#### PROBLEMS TO SOLVE:
1. From the forum discussion, copy word for word the part that opens with the words containing "msolga wrote:And you" and closes with "break this pattern.".
2. In the forum discussion, what does the poster say they value and do not want to give up on?
3. Pick up the forum discussion from where it stops and continue it.

J_B wrote:Does he still show up at all of your appointments? He was stalking you before, controling your every move. Does that continue?
No, not after the long talk we had.
msolga wrote:And you also don't like the idea of "giving up"? But what would you be giving up? Anything that you value, or want to keep?
I value this relationship and don't want to give up on it. I want it to turn out meaningful.
Green Witch wrote:
You have answered you own question. You stay because this is what you perceive as a normal family life. Intellectually you know it is not the way you should live, but emotionally it makes you comfortable. You will probably need some therapy to break this pattern.
I dont know if I have a concept of a "normal" family life. But yes, for some reason I'm emotionally more comfortable being in this relationship. I was beginning to suspect I need therapy tooo...but I have no idea what kind of therapy. As i mentioned, therapists/psychiarists are rare animals in my country. Do you know what I should do to help myself. I'd be too glad to try.

Collected data entries:
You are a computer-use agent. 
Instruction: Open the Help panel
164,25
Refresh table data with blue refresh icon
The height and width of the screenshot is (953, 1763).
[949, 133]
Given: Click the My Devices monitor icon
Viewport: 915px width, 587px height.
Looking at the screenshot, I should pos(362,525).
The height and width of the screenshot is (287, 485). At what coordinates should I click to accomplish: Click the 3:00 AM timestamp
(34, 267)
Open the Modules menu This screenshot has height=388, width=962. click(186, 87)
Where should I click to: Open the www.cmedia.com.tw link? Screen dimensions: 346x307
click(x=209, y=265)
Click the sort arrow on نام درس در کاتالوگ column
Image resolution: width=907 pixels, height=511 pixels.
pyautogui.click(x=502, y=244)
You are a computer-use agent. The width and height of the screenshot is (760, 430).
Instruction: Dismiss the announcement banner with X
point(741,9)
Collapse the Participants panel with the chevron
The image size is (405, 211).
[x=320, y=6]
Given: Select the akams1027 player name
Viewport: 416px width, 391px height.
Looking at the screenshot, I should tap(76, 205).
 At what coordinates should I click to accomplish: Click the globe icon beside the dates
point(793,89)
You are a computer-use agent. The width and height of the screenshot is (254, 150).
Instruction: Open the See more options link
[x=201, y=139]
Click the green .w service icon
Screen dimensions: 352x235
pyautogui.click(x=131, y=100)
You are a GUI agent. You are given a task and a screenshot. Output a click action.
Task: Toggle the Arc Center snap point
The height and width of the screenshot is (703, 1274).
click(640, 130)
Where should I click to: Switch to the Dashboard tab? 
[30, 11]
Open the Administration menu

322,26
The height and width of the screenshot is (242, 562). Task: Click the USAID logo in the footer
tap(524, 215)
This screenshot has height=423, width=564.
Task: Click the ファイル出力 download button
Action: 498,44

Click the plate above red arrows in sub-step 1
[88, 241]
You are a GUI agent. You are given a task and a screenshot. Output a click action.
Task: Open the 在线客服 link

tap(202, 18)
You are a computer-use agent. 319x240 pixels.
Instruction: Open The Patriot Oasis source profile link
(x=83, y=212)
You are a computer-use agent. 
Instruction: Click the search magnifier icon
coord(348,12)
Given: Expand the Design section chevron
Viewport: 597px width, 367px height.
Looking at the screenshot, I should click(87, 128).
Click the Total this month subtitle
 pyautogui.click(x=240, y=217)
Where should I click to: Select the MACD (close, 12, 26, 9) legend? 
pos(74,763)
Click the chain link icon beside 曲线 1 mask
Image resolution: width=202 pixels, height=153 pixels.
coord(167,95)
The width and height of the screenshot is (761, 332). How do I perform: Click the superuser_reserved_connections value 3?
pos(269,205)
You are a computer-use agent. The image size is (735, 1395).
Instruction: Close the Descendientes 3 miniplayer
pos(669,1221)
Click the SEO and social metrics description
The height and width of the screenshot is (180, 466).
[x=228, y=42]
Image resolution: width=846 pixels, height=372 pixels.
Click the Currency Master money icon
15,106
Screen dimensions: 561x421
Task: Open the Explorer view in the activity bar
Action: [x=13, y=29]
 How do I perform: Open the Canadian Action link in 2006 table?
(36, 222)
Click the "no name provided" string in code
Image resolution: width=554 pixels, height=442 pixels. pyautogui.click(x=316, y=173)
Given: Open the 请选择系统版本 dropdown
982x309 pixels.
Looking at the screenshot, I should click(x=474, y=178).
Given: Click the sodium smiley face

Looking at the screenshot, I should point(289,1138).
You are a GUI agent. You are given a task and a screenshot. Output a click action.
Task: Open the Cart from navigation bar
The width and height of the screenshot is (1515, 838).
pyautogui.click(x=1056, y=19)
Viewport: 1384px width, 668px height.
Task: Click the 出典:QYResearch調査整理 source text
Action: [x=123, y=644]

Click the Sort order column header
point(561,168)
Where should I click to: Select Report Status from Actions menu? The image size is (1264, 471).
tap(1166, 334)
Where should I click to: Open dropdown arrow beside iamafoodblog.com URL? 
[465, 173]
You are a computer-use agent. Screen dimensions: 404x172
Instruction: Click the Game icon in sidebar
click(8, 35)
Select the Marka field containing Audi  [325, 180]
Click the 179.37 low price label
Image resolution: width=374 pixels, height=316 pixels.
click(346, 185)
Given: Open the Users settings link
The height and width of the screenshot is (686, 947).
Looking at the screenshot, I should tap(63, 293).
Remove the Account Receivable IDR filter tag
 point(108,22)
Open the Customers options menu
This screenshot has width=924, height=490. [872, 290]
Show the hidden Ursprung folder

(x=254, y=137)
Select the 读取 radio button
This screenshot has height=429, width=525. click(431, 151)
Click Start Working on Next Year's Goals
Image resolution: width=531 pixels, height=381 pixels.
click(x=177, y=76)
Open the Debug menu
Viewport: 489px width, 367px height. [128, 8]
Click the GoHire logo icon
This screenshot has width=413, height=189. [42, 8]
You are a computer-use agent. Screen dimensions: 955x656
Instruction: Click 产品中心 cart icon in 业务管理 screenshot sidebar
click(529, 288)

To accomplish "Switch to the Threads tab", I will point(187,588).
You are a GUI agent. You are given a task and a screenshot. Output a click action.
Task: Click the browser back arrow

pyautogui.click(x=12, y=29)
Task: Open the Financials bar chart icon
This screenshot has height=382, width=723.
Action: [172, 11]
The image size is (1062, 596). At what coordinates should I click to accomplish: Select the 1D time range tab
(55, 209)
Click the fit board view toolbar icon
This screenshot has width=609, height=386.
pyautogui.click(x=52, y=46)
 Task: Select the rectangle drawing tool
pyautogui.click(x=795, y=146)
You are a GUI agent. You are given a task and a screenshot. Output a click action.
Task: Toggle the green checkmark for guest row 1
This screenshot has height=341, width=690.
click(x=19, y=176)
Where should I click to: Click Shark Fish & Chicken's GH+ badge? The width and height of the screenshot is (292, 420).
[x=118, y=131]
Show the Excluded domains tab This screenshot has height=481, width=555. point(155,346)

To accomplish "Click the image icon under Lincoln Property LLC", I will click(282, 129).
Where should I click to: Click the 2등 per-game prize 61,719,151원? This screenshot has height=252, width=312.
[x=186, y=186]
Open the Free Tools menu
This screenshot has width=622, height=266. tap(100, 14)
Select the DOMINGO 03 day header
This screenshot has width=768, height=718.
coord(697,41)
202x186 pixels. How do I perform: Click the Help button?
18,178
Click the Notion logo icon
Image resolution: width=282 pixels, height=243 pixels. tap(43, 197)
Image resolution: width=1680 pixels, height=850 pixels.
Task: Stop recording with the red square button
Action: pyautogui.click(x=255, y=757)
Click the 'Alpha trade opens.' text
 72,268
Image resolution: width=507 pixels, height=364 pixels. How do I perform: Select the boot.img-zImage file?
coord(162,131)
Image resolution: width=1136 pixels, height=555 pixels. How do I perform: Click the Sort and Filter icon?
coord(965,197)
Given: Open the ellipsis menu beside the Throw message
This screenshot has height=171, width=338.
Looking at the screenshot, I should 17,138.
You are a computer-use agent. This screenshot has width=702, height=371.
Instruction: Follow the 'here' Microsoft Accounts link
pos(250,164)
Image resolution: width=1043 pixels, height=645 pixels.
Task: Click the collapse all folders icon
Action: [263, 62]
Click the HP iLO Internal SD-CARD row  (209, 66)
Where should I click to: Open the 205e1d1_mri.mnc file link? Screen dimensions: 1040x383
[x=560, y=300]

#### ANSWER SET:
1.
msolga wrote:And you also don't like the idea of "giving up"? But what would you be giving up? Anything that you value, or want to keep?
I value this relationship and don't want to give up on it. I want it to turn out meaningful.
Green Witch wrote:
You have answered you own question. You stay because this is what you perceive as a normal family life. Intellectually you know it is not the way you should live, but emotionally it makes you comfortable. You will probably need some therapy to break this pattern.

2. This relationship.

3.
Yes, I think I no longer love him. At least, I know I'm not attached to him any longer. But I want to help him by getting to the bottom of this. The reason I decided to come back to him was becuase he said he needs help from me to overcome his problem. He asked me - "Imagine I wasnt abusive - I was normal. But say, one day I lost my mind. Would you leave me and run away or stay and help me? I'm ready to undergo any therapy or take some help.". Well, I dont if this plea is genuine or just a ploy to make me come back. But what if it's genuine? Isnt it right to stay and help?